Task description —
Repeat the entire listing exactly.

Records to use —
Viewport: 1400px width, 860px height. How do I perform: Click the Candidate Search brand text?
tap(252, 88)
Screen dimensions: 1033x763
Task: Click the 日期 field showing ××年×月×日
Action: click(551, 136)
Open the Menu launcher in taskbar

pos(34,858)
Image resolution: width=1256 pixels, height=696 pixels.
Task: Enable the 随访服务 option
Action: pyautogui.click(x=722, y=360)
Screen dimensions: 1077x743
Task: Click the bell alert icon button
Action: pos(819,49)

Response to the task —
Viewport: 1400px width, 860px height. How do I perform: Click the Candidate Search brand text?
tap(252, 88)
Screen dimensions: 1033x763
Task: Click the 日期 field showing ××年×月×日
Action: click(551, 136)
Open the Menu launcher in taskbar

pos(34,858)
Image resolution: width=1256 pixels, height=696 pixels.
Task: Enable the 随访服务 option
Action: pyautogui.click(x=722, y=360)
Screen dimensions: 1077x743
Task: Click the bell alert icon button
Action: pos(819,49)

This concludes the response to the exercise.